Research & Development

When it comes to product innovation, development, or process refinement and improvement, the role of the R&D department is crucial. 

The R&D department of Polyeco S.A. aims to keep the company’s competitive edge, achieve future growth, and maintain relevance in the chosen market.

 

Research is formalized curiosity that can generate new knowledge; thus, our R&D team, comprised of environmental scientists, engineers etc., conducts research into the industry’s newest trends. This research helps the department develop and maintain its current products. Existing products are evaluated and modified or updated when required. The team contributes to the company’s future direction through innovation and controlled development.

 

In practice, our R&D department focuses on seeing what everyone else has seen and thinking what no one else has thought of. We are constantly investing in research and development and striving to improve our processes. We manifest our commitment to sustainable development and environmental improvement by implementing research programs in collaboration with a network of institutions, universities, and organizations.

 

Some of our Research programs are listed below:

 

  • REMPLASMA
  • PHOTOREC
  • OZOREMSOIL

For Polyeco there is no research

without action and no action without research!

PHOTOREC

End-of-life photovoltaic (EOL-PV) panel management is an important issue that is expected to become a major issue in the years ahead.  The PHOTOREC project focuses on the management of EOL-PV in the context of a circular economy.

PVs are installed in a decentralized manner and the existence of hazardous components, as well as significant amounts of valuable materials and crucial elements, makes end-of-life valorization critical.

As a result, planning appropriate management practices for PV waste is a high priority for their timely and successful implementation, with a positive outlook for society and the market. The project entails designing a mobile dismantling unit for EOL-PVs, implementing and establishing a prototype for material/metal recovery at lab scale, and assessing the life cycle of various alternatives.

OZOREMSOIL

Representative samples of soil contaminated with various organic pollutants, as well as oil-drilling cuttings (drilling muds), will be selected and their properties determined.

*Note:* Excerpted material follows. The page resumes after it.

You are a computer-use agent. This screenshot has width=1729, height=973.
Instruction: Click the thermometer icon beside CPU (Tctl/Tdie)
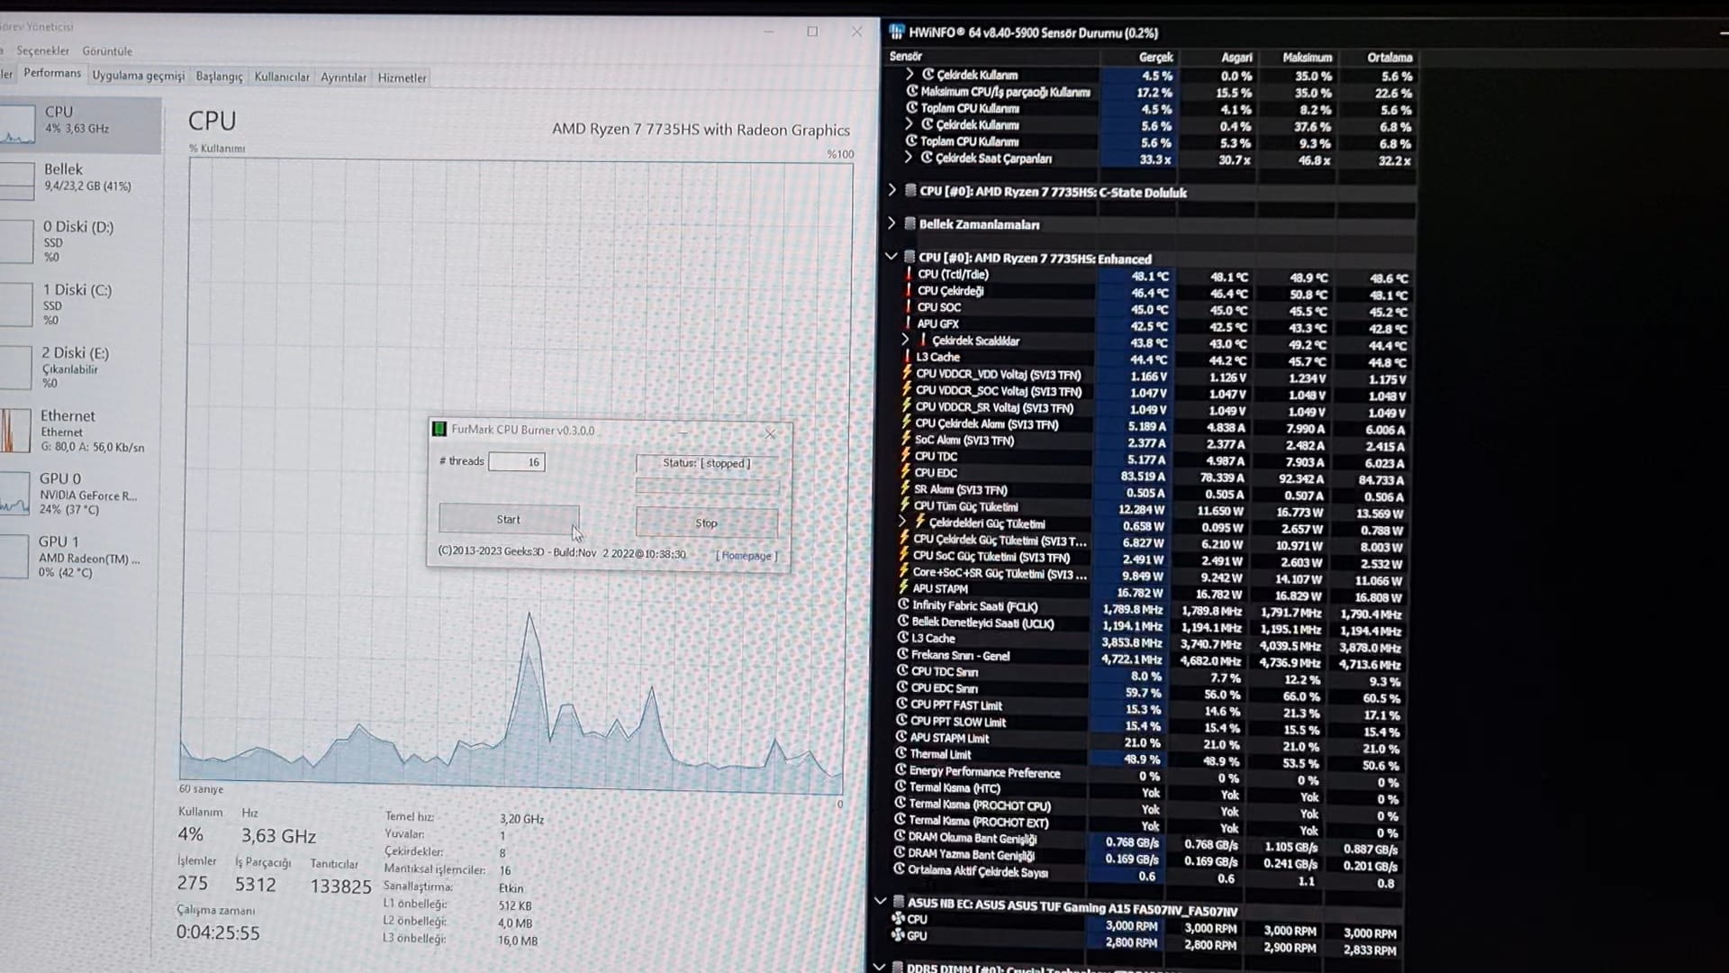tap(909, 275)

At the same time, the advanced oxidation of polluted soil and drilling cuttings will be studied at lab-scale by injecting an ozone-enriched gas or an ozone-diluted aqueous phase through a soil column. Under semi-batch conditions, a laboratory soil ozonation device will be designed and developed, and a systematic parametric analysis of the performance of the advanced oxidation process via ozone delivery will be conducted. To estimate the kinetic parameters of reactive processes, a numerical model will be developed to describe multiphase flow, mass transfer, and oxidation processes in porous media (soil).

The lab-scale tests will serve as the foundation for defining the design parameters for a mobile pilot unit with an “in-situ” processing capacity of 500 kg / cycle of polluted soil treatment.

Following that, semi-industrial scale tests on contaminated soil and oil-drilling cuttings will be conducted to optimize the system performance in terms of efficient soil decontamination under realistic conditions. Finally, a feasibility study of a large scale unit with an estimated capacity of 20 t/h will be carried out, as will an assessment of the technology’s environmental impact and a benchmarking of ozonation against other competitive technologies.

REMPLASMA

The goal of the project is developing a semi-continuous or continuous soil feed system that will remove organic pollutants from heavily polluted soil using cold plasma’s advanced oxidation processes.

Recent studies with synthetic pollutants in batch reactors have revealed that the main advantages of cold plasma technology

over conventional ones used on a large scale for ex-situ soil remediation (e.g. incineration, bioremediation) are: low energy cost, prompt oxidation of pollutants, and a weak environmental footprint.

Batch reactor tests for different soil types contaminated by different organic pollutant mixtures will be conducted to optimize the operational parameters of the cold plasma under real and variable conditions.

The test results will be used to develop a semi-continuous or continuous-feed cold plasma reactor (or a reactor array) with a soil recovery capacity of 10-20 kg/hour.

The performance of this laboratory-scale prototype device will be evaluated in terms of its effectiveness in removing real contaminants from actual soil, while its operations will be fully automated. Finally, the cost of installing and operating a large-scale pilot unit will be estimated, and a cost-benefit analysis will be performed to determine the unit’s long-term viability.